Abstract

PurposeTo evaluate the precision of orbital shape reconstructions using either conventional plates (CPs) or patient-specific implants (PSIs) to treat different types of orbital fractures, and to evaluate their clinical outcomes. MethodsA total of 92 orbital-reconstruction patients were included. Forty-seven patients, treated with PSIs, formed the main group. The remainder, treated with CPs, were the control group. All patients were examined pre- and postoperatively using computerized tomography (CT) and evaluated for enophthalmos and diplopia. Evaluation of differences in orbital shape between damaged and intact orbits after surgery was performed by commercial orbital analysis software. ResultsIn the main group, mean orbital shape difference between damaged and intact orbits after surgery was 0.137 ± 0.8 cm3 (range −1.7–2.3 cm3).
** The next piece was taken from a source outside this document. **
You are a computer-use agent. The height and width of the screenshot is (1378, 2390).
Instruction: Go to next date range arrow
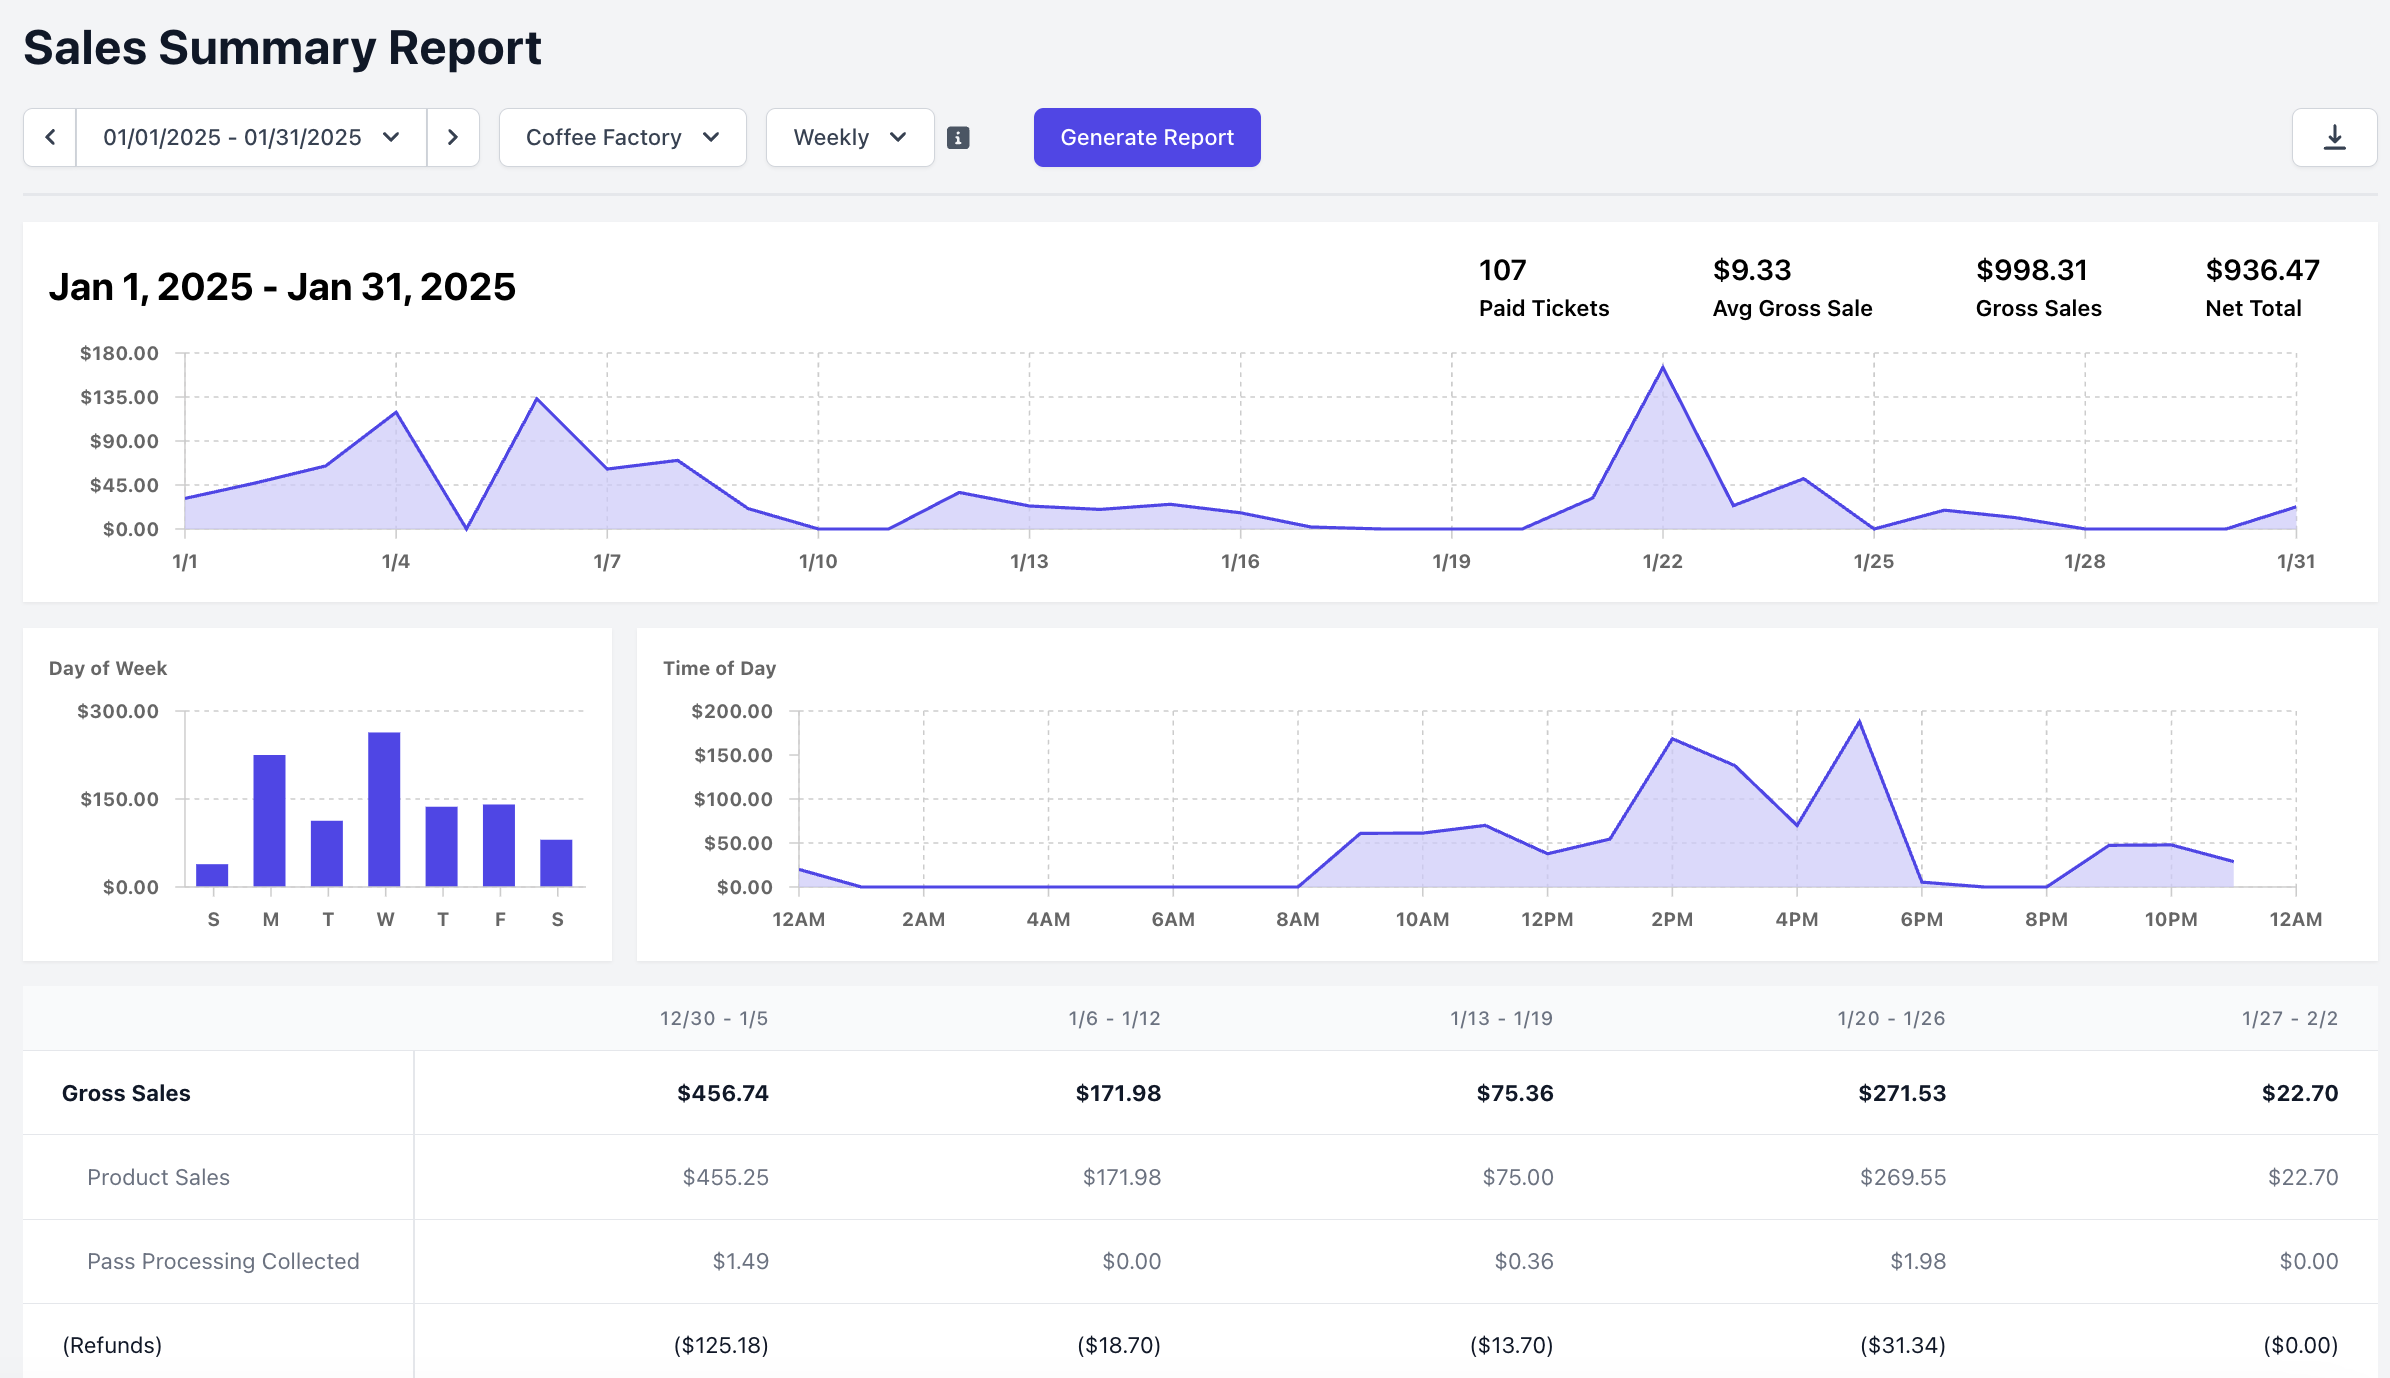pyautogui.click(x=453, y=137)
In the control group, the mean shape difference was 1.05 ± 1.9 cm3 (range −1.8–8.3 cm3), significantly higher (p = 0.007). Diplopia occurred in seven PSI patients three months after surgery (14.9%) and in thirteen CP patients (28.9%) (p = 0.181). Enophthalmos occurred in five PSI patients (10.6%) and in sixteen CP patients (35.6%) (p = 0.001). ConclusionPrecise orbital reconstruction prevents the development of enophthalmos after trauma in patients with orbital wall fractures. In patients with preserved infraorbital buttresses and posterior orbital ledges, there were no significant clinical differences between PSIs and CPs. For cases requiring cantilevered reconstruction, including those with zigomatic or maxillary fragment repositioning, preference should be given to the PSI procedure for both effectiveness and predictability.